When training or fine-tuning a model, the use of pad tokens becomes even more essential. Batches of data may have varying lengths, and padding tokens allow you to pad sequences to a fixed length. While it is common to use the end-of-sequence token as the pad token, it can be confusing due to the dual purpose it serves. Alternatively, you can use the unknown token (UNK) as the pad token. This ensures a clear distinction between unknown tokens and padding tokens.

Advanced Features: Mask Tokens

Mask tokens are advanced features in Llama that are primarily used for training purposes. They can be utilized to ignore certain tokens during training or focus on specific tokens in a sequence. For example, you could mask the first few tokens in a sequence to train the model to focus on the performance of tokens following the masked ones. Masking can also be useful when you want to predict the next token without considering tokens that precede it. This requires the use of an attention mask.
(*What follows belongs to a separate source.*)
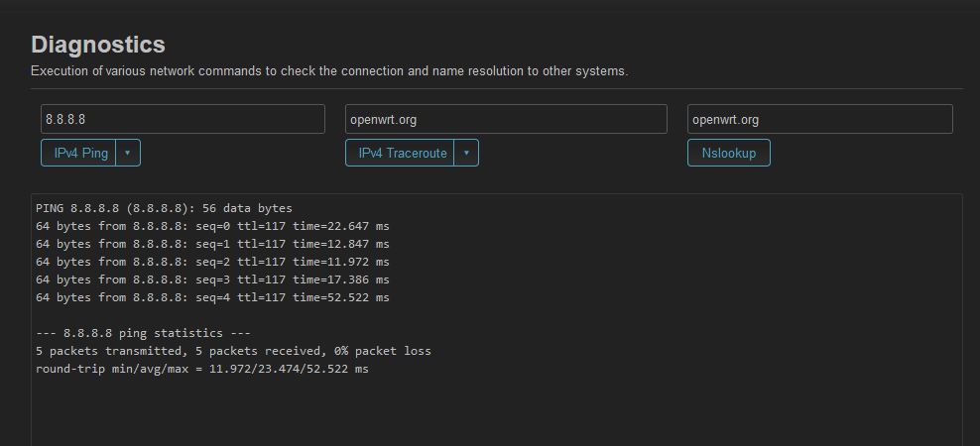Click the '5 packets transmitted' summary line
The image size is (980, 446).
click(x=233, y=351)
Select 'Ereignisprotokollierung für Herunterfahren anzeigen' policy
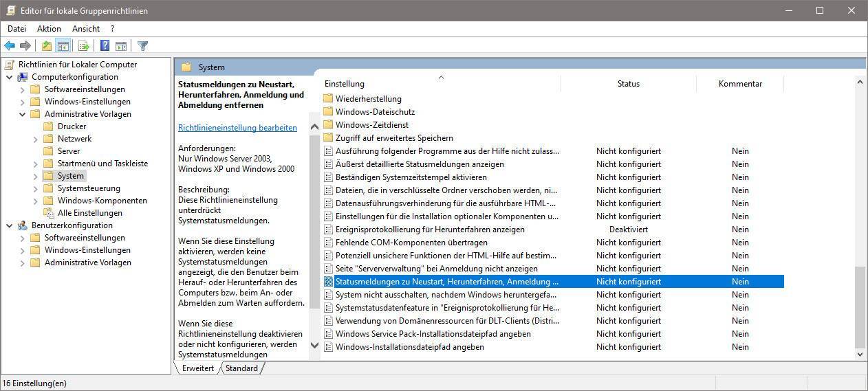868x391 pixels. pos(430,230)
The Prompt Format in Lamma

Lamma uses a unique prompt format that differs from other models like OpenAI. It employs specific codes to indicate the beginning and end of instructions and system messages. In the prompt format, an instruction begins with <instruct> and ends with </instruct>, while a system message starts with <sys> and ends with </sys>. These codes are not actual tokens in the vocabulary but help structure the prompt in a specific way that Lamma understands. Understanding the prompt format is crucial for effective use of Llama.

Conclusion

In this article, we explored the fundamentals of Llama 2 tokenizer and learned how to set up padding correctly. We discussed the importance of special tokens like the BOS and EOS tokens, and how to add a padding token to the tokenizer's vocabulary. Additionally, we touched upon advanced features such as mask tokens and discussed the unique prompt format used in Lamma. Armed with this knowledge, you can now confidently navigate the tokenizer and padding setup in Llama 2 to achieve optimal results.

Highlights

Llama 2 tokenizer has 32,000 tokens representing words and short words.
Special tokens like BOS and EOS indicate the start and end of a sequence.
Adding special tokens and defining a padding token are crucial steps in setting up the tokenizer.
Mask tokens offer advanced training capabilities by allowing the model to ignore or focus on specific tokens.
Lamma uses a unique prompt format that uses specific codes to structure instructions and system messages.

FAQ

Q: Can I use the end-of-sequence (EOS) token as a padding token?

A: While it is possible to use the EOS token as a padding token, it can lead to confusion as the token serves a dual purpose. It is recommended to define a new padding token for Clarity and consistency in your training and fine-tuning processes.

Q: How do I handle multi-turn conversations in Llama?

A: In Llama, multi-turn conversations can be handled by structuring the prompt in a specific format. Each instruction begins with <instruct> and ends with </instruct>. System messages start with <sys> and end with </sys>. This allows the model to understand the conversation flow and generate appropriate responses.

Q: Can I ignore certain tokens during training?

A: Yes, you can use mask tokens to ignore specific tokens during training. This is particularly useful when you want to focus on tokens that follow the masked ones or if you want to exclude certain tokens from influencing the next token prediction.

Q: Where can I find more information about Llama 2 tokenizer?

A: You can refer to the public GitHub repository of Trellis Research, which provides a comprehensive guide on setting up and using the Llama 2 tokenizer. Additionally, the original Llama repository on GitHub contains valuable resources and information about the tokenizer.